Making Predictions With Naïve Bayes

Predicting A New Loan Application

Suppose a new loan application has:

• Purpose: Small Business
• Home Ownership: Mortgage
• Employment Length: > 1 Year

Let’s apply Naïve Bayes to predict the probability of each class.

# Extract New Loan Features
new_loan = X.loc[146:146, :]

# Predict Class
print('Predicted Class:', naive_model.predict(new_loan)[0])

# Get Class Probabilities
probabilities = pd.DataFrame(naive_model.predict_proba(new_loan),
                             columns=loan_data[outcome].cat.categories)
print('Predicted Probabilities:', probabilities)

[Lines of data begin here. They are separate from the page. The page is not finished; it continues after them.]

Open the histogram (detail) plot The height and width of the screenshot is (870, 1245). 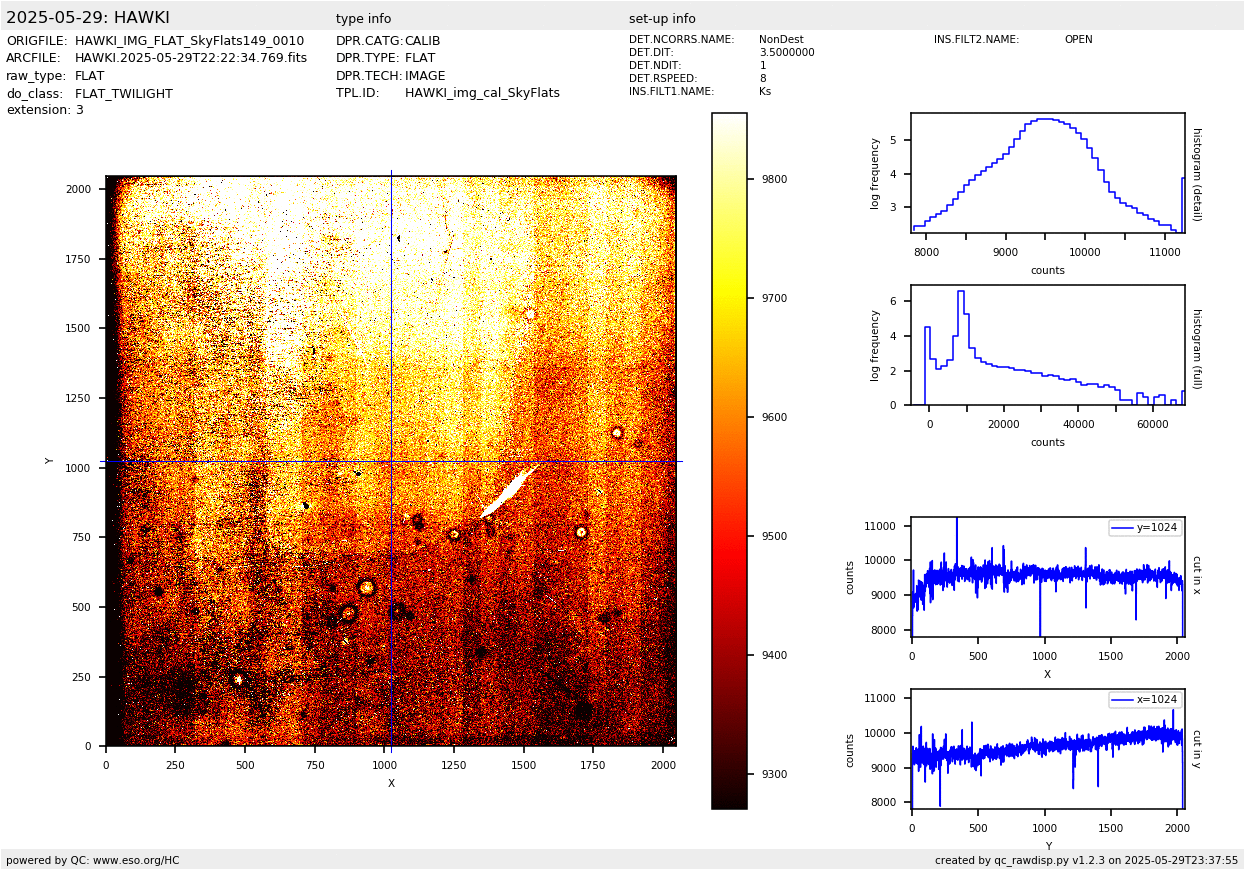click(1047, 172)
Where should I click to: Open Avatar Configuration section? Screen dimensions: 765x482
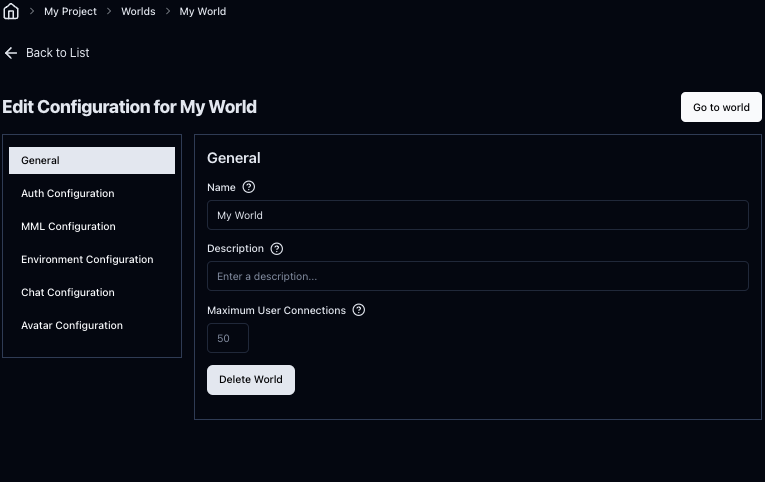[72, 326]
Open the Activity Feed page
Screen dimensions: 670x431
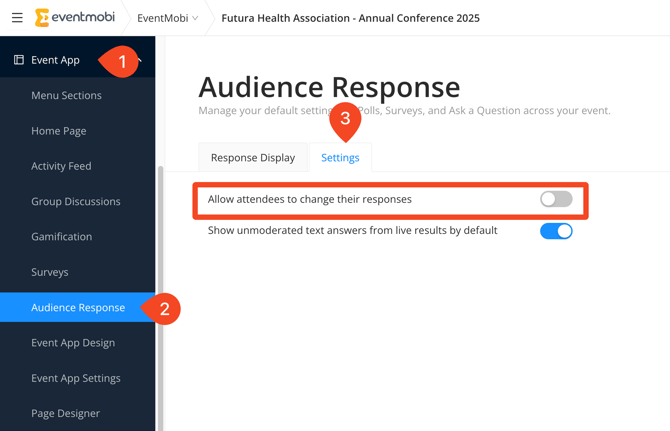(61, 166)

The example output will be as follows.

---
Predicted Class: default
Predicted Probabilities:
    default  paid off
0  0.653696  0.346304

The likelihood of the borrower defaulting is 65.4%. Conversely, there is a 34.6% chance that the borrower will repay the loan. The model assigns the most likely outcome as default.

Handling Numeric Predictor Variables

Naïve Bayes originally works only with categorical predictors, but we can adapt it for numerical variables using:

1. Binning (convert numerical values into categories, e.g., income groups).
2. Gaussian Naïve Bayes (assume numerical predictors follow a normal distribution).

• In Python, Gaussian Naïve Bayes is applied as follows.

  from sklearn.naive_bayes import GaussianNB
    
  # Train Gaussian Naïve Bayes (For Continuous Variables)
  gnb = GaussianNB()
  gnb.fit(X, y)
  

The interpretation of the limitations of Naïve Bayes reveals specific scenarios in which the model may perform poorly.

• One significant issue arises with strongly correlated predictors, which violate the independence assumption fundamental to Naïve Bayes.
• Additionally, the model struggles with rare categories; if a predictor category does not appear in the training data, the model assigns it a zero probability.

This limitation can be addressed through the use of Laplace Smoothing, which helps to mitigate the impact of unseen categories during the prediction process.